本日未明の SLIM 月着陸のライブ配信。どきどきしながら見つめていました。

私たちが何かを初めて行う時、私たちはその試みが成功したのか、失敗したのか、また何パーセント目的を達成したのか、多くの場合「サクセスクライテリア (成功基準)」を設けて判断します。

私がいた石油開発のプロジェクトにおいても、試掘でも、新しい技術の適用でも、データの収集でも、実験でも、テストでも、私たちは必ずサクセスクライテリアを事前に設定・合意して評価を行っていました。

2022年3月15日にJAXAから発表された小型月着陸実証機 (SLIM) プロジェクトの概要(https://www.jaxa.jp/projects/files/youtube/sas/20220315_slim_lev_document02.pdf) によると、SLIM ミッションの目的として次の大きな2点を掲げています。

≪目的A≫ 月への高精度着陸技術の実証を目指す
・従来の月着陸精度は数km~10数km
・SLIMでは100mオーダーを目指す
・キーとなる技術は、「画像航法」および「自律的な航法誘導制御」
≪目的B≫ 軽量な月惑星探査機システムを実現し、月惑星探査の高頻度化に貢献する

そして、ミッションの成功基準として以下のクライテリアを定めていました。

[ミニマムサクセス]

  • 小型軽量な探査機による月面着陸を実施する。
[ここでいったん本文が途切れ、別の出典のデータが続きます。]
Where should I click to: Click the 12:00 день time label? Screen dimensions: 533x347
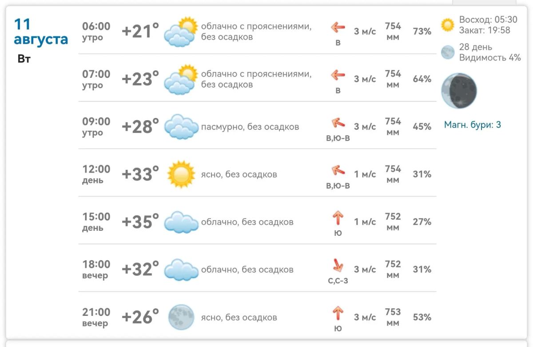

それによって、以下の2項目を達成する。

    • 高精度着陸に必須の光学照合航法を、実際の月着陸降下を実施することで検証する

    • 軽量探査機システムを開発し、軌道上動作確認を行う

[フルサクセス]

  • 精度100m以内の高精度着陸が達成されること。

  • 具体的には、高精度着陸航法系が正常動作し、誘導則に適切にフィードバックされ、着陸後のデータの解析により着陸達成に至る探査機の正常動作と着陸精度達成が確認されること。

[エクストラサクセス]

  • 高精度着陸に関する技術データ伝送後も、日没までの一定期間、月面における活動を継続し、将来の本格的な月惑星表面探査を見据え、月面で活動するミッションを実施する。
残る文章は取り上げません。